Die Problematik der misshandelten Kinder ist ziemlich spezifisch und es gibt in Tschechien nicht gerade viele Organisationen, die sich speziell damit beschäftigen. Eine ähnliche Anstalt gibt es nur noch in der mährischen Hauptstadt Brno (Brünn). Deshalb stammt die Klientel des Prager Kinder-Krisenzentrums praktisch aus ganz Böhmen.
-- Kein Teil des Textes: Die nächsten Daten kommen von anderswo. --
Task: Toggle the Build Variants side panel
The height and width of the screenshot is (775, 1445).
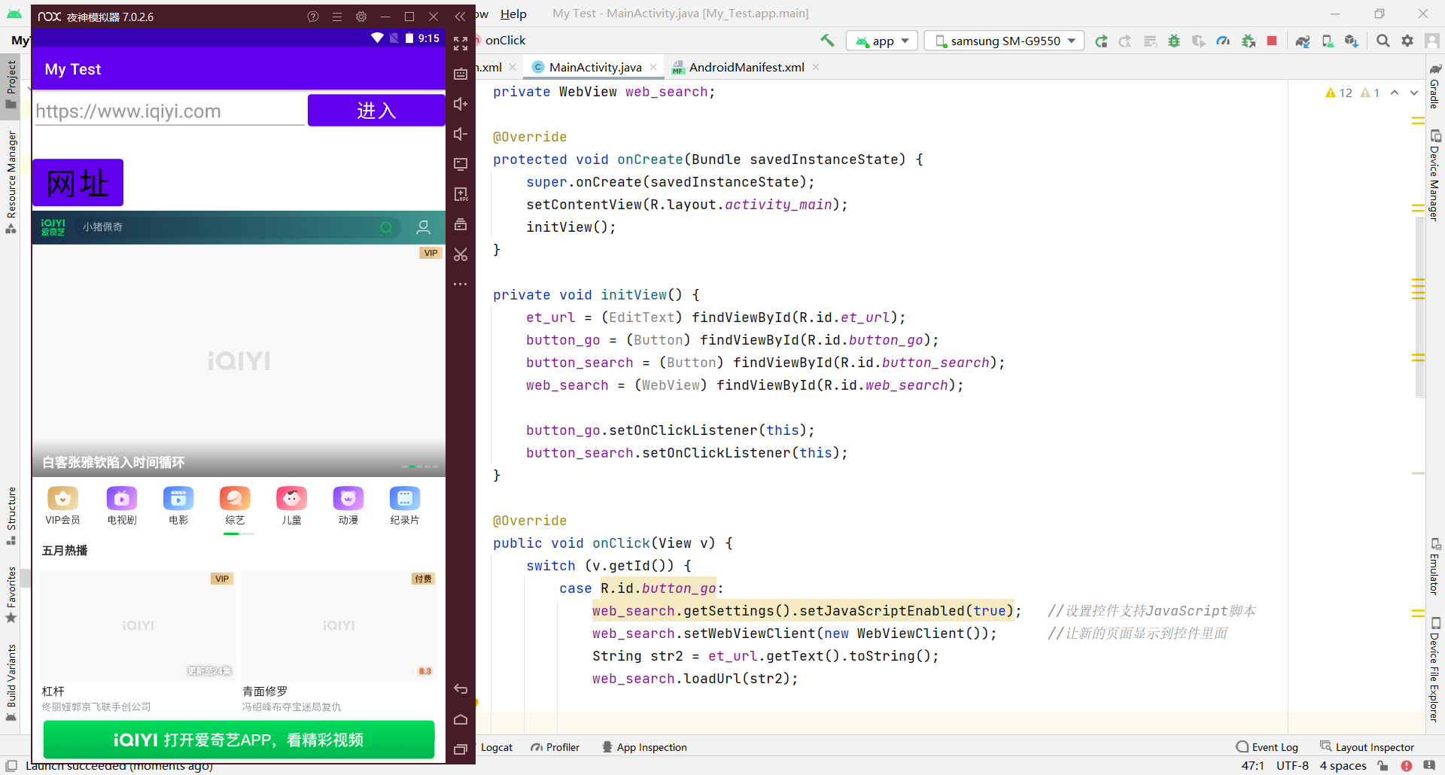Action: (11, 681)
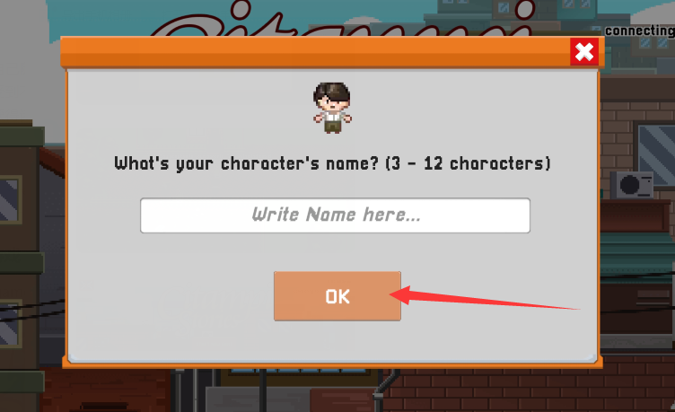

Es interessierte mich, was die häufigsten Probleme sind, mit denen sich Menschen an das Prager Krisenzentrum wenden:

"Unsere Vertrauens-Hotline ist vor allem für die Problematik der Misshandlung bestimmt. Wir lehnen jedoch andere Anrufe oder Fragen nicht ab. Wir versuchen allen zu helfen, auch Menschen, die den Verdacht haben, dass in ihrer Umgebung ein Kind misshandelt wird. Wir beraten auch Kinder, die Probleme mit ihren Eltern haben, oder umgekehrt. Das Spektrum unserer Tätigkeiten ist also sehr breit."

Die Anrufenden brauchen nicht zu fürchten, dass ihr Gespräch öffentlich gemacht wird. Wie mir Herr Potmesil sagte, sind die Gespräche oft wirklich sehr intim und die Pflicht der Mitarbeiter des Krisenzentrums ist es, solche Informationen nicht zu veröffentlichen. Ich bat Herrn Potmesil, ein Modellbeispiel zu nennen. Aber nicht einmal das ist mir gelungen. Es könnte jemand seine eigene Geschichte darin erkennen und es wäre schade, wenn der Betreffende das Vertrauen in das Krisenzentrum verlieren würde.
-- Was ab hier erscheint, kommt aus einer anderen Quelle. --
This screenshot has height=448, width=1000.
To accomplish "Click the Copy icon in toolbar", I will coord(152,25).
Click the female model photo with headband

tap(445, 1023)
Wie können aber die Mitarbeiter des Prager Kinder-Krisenzentrums einem Menschen per Telefon oder Internet helfen? Hierzu noch einmal Tomas Prenosil:

"Obwohl wir ein Krisenzentrum für Kinder sind, werden die meisten Gespräche mit Erwachsenen geführt. Wenn uns ein Kind anruft, dann ist es schon viel schlimmer. Ein solches Kind hat nämlich zuerst Hilfe innerhalb seiner Familie oder der nahen Umgebung gesucht und nicht gefunden. Und erst dann wendet es sich an eine fremde Person. In einem solchen Fall können wir das Kind anhören, mit dem Kind sprechen, ihm grundlegende Informationen geben, z.B. wohin es sich wenden soll usw. Falls wir es für notwendig halten, laden wir Hilfesuchende in unser Kinder-Krisenzentrum in Prag ein. Hier wird das Problem genau diagnostiziert und danach folgt eine entsprechende Therapie."

Es stimmt nicht, dass ein Kind durch eine physische Misshandlung mehr belastet wird als durch eine psychische. Wenn zum Beispiel Eltern sich scheiden lassen, sind ihre Kinder einem großen Streß und psychischem Druck ausgesetzt. Und es ist oft schwerer, eine psychische Entbehrung als einen blauen Fleck zu ertragen. Denn blaue Flecke heilen schneller. Aber seelische Wunden halten viel länger.

Viele Kinder und Erwachsene wandten sich auch während des Hochwassers an das Krisenzentrum, das im August durch Tschechien stürmte. Wie mir aber Tomas Prenosil sagte, waren die Fragen ein bisschen anders:

"Das Hochwasser in Tschechien hat viele Familien betroffen; in dem Sinne, dass sie plötzlich ihre Werteskala ändern mussten. Diejenigen Kinder, die nicht direkt betroffen waren, waren oft erschrocken und stellten ihren Eltern viele Fragen. Und die wiederum riefen uns an und fragten uns, wie eine solche Katastrophe Kindern erklärt werden soll. Bei Kindern, die evakuiert werden mussten, konnte eine plötzliche Änderung ihres Verhaltens auftreten. Und gerade diese Kinder brauchen eine Ordnung. Es war notwendig, ihnen zu erklären, dass es eine außergewöhnliche Situation war, dass aber das Leben trotzdem normal weitergeht."

Wie ich am Anfang des Themenkaleidiskops erwähnt habe, gibt es das Prager Kinder-Krisenzentrum schon seit 10 Jahren. Obwohl die Jubiläums-Feiern wegen der Hochwasser-Situation nicht so umfangreich sein werden wie ursprünglich geplant, wird das 10jährige Bestehen doch gefeiert. Am 26. September findet z.B. im Prager Museum "zum grünen Frosch" eine Vernissage und Versteigerung von Bildern statt, die Kinder für das Krisenzentrum gemalt haben. Mit dem aus der Versteigerung gewonnenen Geld wird das Zentrum neu eingerichtet. Im Oktober, am 10. 10., findet im Roxy Klub ein Projekt namens "Ernste Musik im Roxy" statt. Diese Aktion ist für diejenigen bestimmt, die über das Kinder-Krisenzentrum mehr erfahren und es unterstützen möchten. Und damit geht unser Themenkaleidoskop zu Ende. Es verabschiedet sich Lucie Mouckova.